3. Il ne résulte pas de l'instruction, contrairement à ce que soutient la société d'exploitation Style Hôtel, qu'elle aurait demandé à l'administration fiscale de faire appel à l'interlocuteur départemental postérieurement à la réponse aux observations du contribuable du 4 janvier 2016, ni même après réception de la proposition de rectification du 30 juillet 2015 afférente aux impositions en litige. Si elle se prévaut d'un courrier du 18 mai 2015, il est constant que ce courrier se référait à la réponse aux observations du contribuable qui lui avait été notifiée dans le cadre d'un précédent contrôle ayant porté sur une période antérieure. En tout état de cause, ce courrier, eu égard à sa date, ne pouvait en aucun cas concerner des rectifications qui n'avaient pas encore été notifiées. La société requérante n'est, dès lors, pas fondée à invoquer une irrégularité de la procédure d'imposition, ni à soutenir que le motif retenu par les premiers juges pour écarter ce moyen manquait de base légale.

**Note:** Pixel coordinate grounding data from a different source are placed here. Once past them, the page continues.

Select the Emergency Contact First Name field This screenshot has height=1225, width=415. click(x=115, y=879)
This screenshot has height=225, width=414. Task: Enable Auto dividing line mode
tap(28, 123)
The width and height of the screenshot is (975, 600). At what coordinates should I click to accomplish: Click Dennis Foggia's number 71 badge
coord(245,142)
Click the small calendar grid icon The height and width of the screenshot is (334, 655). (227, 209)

Sur le bien-fondé de l'imposition :

4. Aux termes de l'article L. 192 du livre des procédures fiscales : " Lorsque l'une des commissions visées à l'article L. 59 est saisie d'un litige ou d'une rectification, l'administration supporte la charge de la preuve en cas de réclamation, quel que soit l'avis rendu par la commission. / Toutefois, la charge de la preuve incombe au contribuable lorsque la comptabilité comporte de graves irrégularités et que l'imposition a été établie conformément à l'avis de la commission. La charge de la preuve des graves irrégularités invoquées par l'administration incombe, en tout état de cause, à cette dernière lorsque le litige ou la rectification est soumis au juge. / (...) ".

5. Il est toujours loisible à l'administration de justifier le rejet de la comptabilité du contribuable vérifié, même si elle est régulière en la forme, en se fondant sur des motifs pertinents tirés du manque de valeur probante de cette comptabilité, accompagnés de tous éléments de fait permettant de présumer que les résultats déclarés ont été minorés.

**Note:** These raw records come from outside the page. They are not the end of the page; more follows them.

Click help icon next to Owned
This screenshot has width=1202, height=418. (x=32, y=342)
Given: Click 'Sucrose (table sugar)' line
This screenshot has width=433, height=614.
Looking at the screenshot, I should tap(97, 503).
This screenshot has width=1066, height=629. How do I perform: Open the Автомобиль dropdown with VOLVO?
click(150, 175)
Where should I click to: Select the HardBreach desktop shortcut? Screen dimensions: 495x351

6. Il résulte de l'instruction que l'administration a rejeté la comptabilité de la société d'exploitation Style Hôtel au titre de l'exercice clos en 2014 en se fondant sur la circonstance que les auditions du personnel de l'hôtel et de prostituées, recueillies dans le cadre de l'exercice du droit de communication auprès du Tribunal de grande instance de Paris, avaient permis d'établir que certaines chambres de l'hôtel étaient louées sans que les recettes correspondantes aient été comptabilisées. La société requérante ne conteste pas sérieusement les graves irrégularités entachant ainsi sa comptabilité, et, par suite, l'administration était fondée à rejeter cette comptabilité qui ne répondait pas aux conditions de l'article 54 du code général des impôts. Il résulte en outre de l'instruction que l'administration a établi les rappels de taxe en litige conformément à l'avis émis par la commission des impôts directs et des taxes sur le chiffres d'affaires lors de sa séance du

8 mars 2016. Dès lors, la société d'exploitation Style Hôtel ne peut obtenir la décharge des rappels de taxe contestés que si elle établit que la méthode de reconstitution du chiffre d'affaires est excessivement sommaire ou radicalement viciée dans son principe, ou si elle propose une autre méthode de reconstitution plus précise que celle retenue par l'administration.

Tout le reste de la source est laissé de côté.